### WHAT TO DO
Which of the lines below include "search"? Each one should be copied out.

### RECORDS TO PROCESS

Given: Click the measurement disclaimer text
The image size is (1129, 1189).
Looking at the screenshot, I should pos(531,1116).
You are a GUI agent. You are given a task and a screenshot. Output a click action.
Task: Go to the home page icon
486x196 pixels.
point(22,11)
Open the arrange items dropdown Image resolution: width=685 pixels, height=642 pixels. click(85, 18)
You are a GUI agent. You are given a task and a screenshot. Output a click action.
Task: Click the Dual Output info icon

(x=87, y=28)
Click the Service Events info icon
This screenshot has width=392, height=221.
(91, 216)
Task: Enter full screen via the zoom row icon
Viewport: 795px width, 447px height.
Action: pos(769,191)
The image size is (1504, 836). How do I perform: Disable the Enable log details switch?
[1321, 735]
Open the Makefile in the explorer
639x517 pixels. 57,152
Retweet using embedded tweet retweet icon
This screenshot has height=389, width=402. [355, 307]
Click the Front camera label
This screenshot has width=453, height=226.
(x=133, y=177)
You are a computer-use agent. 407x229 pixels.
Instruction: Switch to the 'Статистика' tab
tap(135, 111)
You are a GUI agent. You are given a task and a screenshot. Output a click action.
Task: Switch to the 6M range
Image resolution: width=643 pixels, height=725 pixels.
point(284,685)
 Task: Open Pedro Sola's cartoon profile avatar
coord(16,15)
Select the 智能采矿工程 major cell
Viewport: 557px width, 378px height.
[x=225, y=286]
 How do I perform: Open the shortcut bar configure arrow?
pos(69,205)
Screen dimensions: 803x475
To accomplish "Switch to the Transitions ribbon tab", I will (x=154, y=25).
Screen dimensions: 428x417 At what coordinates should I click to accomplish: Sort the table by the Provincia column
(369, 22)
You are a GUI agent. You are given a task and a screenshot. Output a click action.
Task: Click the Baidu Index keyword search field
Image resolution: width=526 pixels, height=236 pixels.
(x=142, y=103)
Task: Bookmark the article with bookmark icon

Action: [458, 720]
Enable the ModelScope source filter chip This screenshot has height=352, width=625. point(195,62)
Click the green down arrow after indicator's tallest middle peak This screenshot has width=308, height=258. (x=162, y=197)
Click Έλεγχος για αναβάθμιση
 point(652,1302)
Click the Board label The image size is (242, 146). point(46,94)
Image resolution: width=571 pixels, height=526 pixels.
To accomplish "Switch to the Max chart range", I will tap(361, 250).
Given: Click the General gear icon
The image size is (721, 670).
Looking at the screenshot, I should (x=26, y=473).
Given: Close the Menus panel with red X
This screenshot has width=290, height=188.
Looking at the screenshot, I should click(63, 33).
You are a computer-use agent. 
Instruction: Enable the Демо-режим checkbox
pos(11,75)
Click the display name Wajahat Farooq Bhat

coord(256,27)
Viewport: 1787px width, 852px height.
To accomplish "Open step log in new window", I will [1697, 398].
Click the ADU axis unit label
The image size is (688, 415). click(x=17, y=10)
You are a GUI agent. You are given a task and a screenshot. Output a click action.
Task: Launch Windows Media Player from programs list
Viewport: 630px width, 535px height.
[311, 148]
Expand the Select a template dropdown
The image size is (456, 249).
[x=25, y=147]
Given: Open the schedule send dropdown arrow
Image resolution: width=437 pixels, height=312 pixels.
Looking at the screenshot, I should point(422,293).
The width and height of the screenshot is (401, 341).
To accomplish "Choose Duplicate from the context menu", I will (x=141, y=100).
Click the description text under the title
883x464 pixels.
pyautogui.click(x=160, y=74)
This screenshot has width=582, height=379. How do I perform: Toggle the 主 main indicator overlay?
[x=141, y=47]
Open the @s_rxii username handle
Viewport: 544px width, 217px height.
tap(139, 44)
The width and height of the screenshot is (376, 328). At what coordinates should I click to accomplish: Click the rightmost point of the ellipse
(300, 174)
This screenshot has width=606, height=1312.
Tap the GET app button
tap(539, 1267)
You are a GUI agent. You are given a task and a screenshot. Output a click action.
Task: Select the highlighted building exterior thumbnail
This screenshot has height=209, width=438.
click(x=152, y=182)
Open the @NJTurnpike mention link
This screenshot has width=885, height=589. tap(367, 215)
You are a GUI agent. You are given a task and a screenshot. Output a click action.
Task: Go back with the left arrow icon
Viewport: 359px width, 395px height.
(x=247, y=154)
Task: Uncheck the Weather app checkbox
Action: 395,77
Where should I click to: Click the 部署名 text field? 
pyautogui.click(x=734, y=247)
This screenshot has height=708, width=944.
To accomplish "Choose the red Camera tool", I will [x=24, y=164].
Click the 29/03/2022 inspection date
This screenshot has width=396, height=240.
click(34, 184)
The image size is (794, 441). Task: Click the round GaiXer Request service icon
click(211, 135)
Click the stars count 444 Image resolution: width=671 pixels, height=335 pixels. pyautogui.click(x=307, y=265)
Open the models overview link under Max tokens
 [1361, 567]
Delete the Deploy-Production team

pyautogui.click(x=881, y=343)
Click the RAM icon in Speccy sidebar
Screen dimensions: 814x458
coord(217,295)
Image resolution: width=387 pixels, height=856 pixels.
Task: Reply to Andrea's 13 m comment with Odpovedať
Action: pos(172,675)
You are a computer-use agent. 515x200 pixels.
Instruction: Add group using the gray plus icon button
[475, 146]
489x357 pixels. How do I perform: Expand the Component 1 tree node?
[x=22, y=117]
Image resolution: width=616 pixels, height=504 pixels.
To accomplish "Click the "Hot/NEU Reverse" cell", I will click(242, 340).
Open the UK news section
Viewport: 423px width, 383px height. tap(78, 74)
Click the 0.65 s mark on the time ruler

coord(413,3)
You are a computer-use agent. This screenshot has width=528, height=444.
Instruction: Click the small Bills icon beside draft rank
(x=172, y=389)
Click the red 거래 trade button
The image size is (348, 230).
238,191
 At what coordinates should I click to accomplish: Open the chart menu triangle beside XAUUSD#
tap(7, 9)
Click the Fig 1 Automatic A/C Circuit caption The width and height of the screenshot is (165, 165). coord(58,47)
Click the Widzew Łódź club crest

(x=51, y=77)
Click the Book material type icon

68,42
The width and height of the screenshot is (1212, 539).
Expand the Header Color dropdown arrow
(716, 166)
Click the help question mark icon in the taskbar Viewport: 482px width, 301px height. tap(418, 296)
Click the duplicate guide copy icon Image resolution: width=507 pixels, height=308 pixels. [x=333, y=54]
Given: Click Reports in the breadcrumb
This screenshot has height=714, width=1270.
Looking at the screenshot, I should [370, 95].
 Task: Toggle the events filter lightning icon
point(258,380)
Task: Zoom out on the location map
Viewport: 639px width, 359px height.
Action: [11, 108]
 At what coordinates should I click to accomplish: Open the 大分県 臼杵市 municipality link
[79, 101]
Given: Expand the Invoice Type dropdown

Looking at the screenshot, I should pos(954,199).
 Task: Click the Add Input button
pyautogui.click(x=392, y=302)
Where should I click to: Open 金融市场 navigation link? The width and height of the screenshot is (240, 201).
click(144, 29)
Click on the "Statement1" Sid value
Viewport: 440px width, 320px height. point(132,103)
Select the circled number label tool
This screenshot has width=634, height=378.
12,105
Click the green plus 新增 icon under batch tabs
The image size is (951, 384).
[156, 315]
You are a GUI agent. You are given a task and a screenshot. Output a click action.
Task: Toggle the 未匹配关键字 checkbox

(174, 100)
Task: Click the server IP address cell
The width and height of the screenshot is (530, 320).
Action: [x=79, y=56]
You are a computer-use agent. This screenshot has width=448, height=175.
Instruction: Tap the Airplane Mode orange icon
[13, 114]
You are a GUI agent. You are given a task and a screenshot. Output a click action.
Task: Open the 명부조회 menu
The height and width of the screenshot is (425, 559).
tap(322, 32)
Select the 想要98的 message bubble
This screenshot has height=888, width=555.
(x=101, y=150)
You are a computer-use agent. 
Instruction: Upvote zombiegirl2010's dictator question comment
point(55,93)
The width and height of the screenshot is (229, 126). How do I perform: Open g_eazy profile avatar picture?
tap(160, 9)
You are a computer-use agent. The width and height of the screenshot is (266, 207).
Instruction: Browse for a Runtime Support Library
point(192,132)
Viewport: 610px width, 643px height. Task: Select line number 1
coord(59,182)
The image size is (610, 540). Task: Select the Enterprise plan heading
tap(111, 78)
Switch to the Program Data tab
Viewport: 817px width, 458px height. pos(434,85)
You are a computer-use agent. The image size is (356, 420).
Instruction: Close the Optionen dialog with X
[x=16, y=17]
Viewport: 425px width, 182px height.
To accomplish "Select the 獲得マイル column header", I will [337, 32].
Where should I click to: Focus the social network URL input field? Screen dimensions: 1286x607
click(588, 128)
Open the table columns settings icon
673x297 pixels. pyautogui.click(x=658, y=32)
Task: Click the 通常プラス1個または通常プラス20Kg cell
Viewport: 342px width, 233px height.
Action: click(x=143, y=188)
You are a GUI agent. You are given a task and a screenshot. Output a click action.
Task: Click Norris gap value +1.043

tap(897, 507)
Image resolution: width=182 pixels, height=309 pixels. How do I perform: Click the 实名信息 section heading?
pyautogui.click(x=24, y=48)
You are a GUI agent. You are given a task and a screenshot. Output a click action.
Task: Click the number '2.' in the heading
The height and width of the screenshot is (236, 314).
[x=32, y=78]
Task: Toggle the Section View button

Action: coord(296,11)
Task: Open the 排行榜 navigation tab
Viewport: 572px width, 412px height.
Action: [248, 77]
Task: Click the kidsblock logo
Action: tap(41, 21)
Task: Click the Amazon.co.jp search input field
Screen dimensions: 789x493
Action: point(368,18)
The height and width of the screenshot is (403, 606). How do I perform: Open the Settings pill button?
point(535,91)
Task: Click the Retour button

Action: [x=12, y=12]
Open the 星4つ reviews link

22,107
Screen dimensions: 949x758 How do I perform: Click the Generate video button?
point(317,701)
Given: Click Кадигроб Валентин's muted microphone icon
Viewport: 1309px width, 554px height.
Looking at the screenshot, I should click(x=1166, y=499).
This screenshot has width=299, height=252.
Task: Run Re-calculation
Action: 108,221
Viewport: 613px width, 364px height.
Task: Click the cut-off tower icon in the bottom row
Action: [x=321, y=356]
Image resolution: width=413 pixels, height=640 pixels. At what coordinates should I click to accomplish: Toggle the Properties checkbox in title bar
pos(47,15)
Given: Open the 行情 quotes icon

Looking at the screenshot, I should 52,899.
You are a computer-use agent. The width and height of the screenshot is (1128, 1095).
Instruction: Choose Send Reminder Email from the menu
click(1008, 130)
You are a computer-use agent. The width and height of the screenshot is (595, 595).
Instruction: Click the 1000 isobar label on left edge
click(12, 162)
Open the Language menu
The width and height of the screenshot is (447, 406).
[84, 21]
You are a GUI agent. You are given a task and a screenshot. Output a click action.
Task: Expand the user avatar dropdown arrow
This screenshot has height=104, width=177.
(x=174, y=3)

### EXERCISE OUTPUT
Task: Click the Baidu Index keyword search field
Task: Click the Amazon.co.jp search input field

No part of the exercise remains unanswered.